Would you retype the records below exactly as they appear?

(Saved entries)
┄┄┄┄┄┄┄┄┄┄┄┄┄┄┄┄┄┄┄┄

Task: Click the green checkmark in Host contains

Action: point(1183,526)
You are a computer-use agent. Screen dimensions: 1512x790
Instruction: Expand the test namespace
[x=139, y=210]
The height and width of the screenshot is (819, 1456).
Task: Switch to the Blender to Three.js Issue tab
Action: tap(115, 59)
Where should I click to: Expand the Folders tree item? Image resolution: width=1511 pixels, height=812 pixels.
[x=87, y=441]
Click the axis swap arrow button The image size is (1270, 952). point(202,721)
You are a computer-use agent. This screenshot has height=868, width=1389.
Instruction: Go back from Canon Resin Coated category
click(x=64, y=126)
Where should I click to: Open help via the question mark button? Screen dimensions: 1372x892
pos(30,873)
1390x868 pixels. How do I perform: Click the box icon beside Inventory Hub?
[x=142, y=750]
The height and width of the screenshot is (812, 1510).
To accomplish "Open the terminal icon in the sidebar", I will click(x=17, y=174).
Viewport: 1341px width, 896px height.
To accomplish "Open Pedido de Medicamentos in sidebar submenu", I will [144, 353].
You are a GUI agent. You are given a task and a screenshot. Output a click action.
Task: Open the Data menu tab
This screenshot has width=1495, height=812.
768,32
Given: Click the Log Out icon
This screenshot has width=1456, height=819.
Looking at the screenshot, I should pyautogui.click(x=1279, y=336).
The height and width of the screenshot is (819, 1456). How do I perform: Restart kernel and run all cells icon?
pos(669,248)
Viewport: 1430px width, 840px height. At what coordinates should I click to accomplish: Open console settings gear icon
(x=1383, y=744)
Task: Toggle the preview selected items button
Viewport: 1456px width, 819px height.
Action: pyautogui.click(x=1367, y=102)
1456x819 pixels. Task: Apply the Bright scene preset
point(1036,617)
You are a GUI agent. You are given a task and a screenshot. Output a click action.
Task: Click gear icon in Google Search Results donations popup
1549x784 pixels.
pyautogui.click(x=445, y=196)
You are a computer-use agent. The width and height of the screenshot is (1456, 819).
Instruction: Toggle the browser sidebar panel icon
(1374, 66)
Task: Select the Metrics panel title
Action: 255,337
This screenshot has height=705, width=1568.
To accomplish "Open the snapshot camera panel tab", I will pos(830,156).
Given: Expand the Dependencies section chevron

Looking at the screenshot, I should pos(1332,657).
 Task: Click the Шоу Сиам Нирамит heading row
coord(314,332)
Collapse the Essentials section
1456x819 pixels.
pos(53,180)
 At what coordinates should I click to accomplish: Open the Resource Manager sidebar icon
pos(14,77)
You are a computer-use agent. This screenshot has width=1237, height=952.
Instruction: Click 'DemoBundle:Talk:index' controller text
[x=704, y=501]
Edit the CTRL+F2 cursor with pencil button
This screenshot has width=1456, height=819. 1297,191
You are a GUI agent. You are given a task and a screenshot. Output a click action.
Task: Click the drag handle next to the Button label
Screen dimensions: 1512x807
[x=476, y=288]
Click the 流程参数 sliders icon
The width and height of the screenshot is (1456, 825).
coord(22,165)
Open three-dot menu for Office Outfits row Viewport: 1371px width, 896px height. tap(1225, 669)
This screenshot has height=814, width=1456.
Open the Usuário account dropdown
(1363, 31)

┄┄┄┄┄┄┄┄┄┄┄┄┄┄┄┄┄┄┄┄

= Exercise result =
Task: Click the green checkmark in Host contains

Action: point(1183,526)
You are a computer-use agent. Screen dimensions: 1512x790
Instruction: Expand the test namespace
[x=139, y=210]
The height and width of the screenshot is (819, 1456).
Task: Switch to the Blender to Three.js Issue tab
Action: tap(115, 59)
Where should I click to: Expand the Folders tree item? Image resolution: width=1511 pixels, height=812 pixels.
[x=87, y=441]
Click the axis swap arrow button The image size is (1270, 952). point(202,721)
You are a computer-use agent. This screenshot has height=868, width=1389.
Instruction: Go back from Canon Resin Coated category
click(x=64, y=126)
Where should I click to: Open help via the question mark button? Screen dimensions: 1372x892
pos(30,873)
1390x868 pixels. How do I perform: Click the box icon beside Inventory Hub?
[x=142, y=750]
The height and width of the screenshot is (812, 1510).
To accomplish "Open the terminal icon in the sidebar", I will click(x=17, y=174).
Viewport: 1341px width, 896px height.
To accomplish "Open Pedido de Medicamentos in sidebar submenu", I will [144, 353].
You are a GUI agent. You are given a task and a screenshot. Output a click action.
Task: Open the Data menu tab
This screenshot has width=1495, height=812.
768,32
Given: Click the Log Out icon
This screenshot has width=1456, height=819.
Looking at the screenshot, I should pyautogui.click(x=1279, y=336).
The height and width of the screenshot is (819, 1456). How do I perform: Restart kernel and run all cells icon?
pos(669,248)
Viewport: 1430px width, 840px height. At what coordinates should I click to accomplish: Open console settings gear icon
(x=1383, y=744)
Task: Toggle the preview selected items button
Viewport: 1456px width, 819px height.
Action: pyautogui.click(x=1367, y=102)
1456x819 pixels. Task: Apply the Bright scene preset
point(1036,617)
You are a GUI agent. You are given a task and a screenshot. Output a click action.
Task: Click gear icon in Google Search Results donations popup
1549x784 pixels.
pyautogui.click(x=445, y=196)
You are a computer-use agent. The width and height of the screenshot is (1456, 819).
Instruction: Toggle the browser sidebar panel icon
(1374, 66)
Task: Select the Metrics panel title
Action: 255,337
This screenshot has height=705, width=1568.
To accomplish "Open the snapshot camera panel tab", I will pos(830,156).
Given: Expand the Dependencies section chevron

Looking at the screenshot, I should pos(1332,657).
 Task: Click the Шоу Сиам Нирамит heading row
coord(314,332)
Collapse the Essentials section
1456x819 pixels.
pos(53,180)
 At what coordinates should I click to accomplish: Open the Resource Manager sidebar icon
pos(14,77)
You are a computer-use agent. This screenshot has width=1237, height=952.
Instruction: Click 'DemoBundle:Talk:index' controller text
[x=704, y=501]
Edit the CTRL+F2 cursor with pencil button
This screenshot has width=1456, height=819. 1297,191
You are a GUI agent. You are given a task and a screenshot. Output a click action.
Task: Click the drag handle next to the Button label
Screen dimensions: 1512x807
[x=476, y=288]
Click the 流程参数 sliders icon
The width and height of the screenshot is (1456, 825).
coord(22,165)
Open three-dot menu for Office Outfits row Viewport: 1371px width, 896px height. tap(1225, 669)
This screenshot has height=814, width=1456.
Open the Usuário account dropdown
(1363, 31)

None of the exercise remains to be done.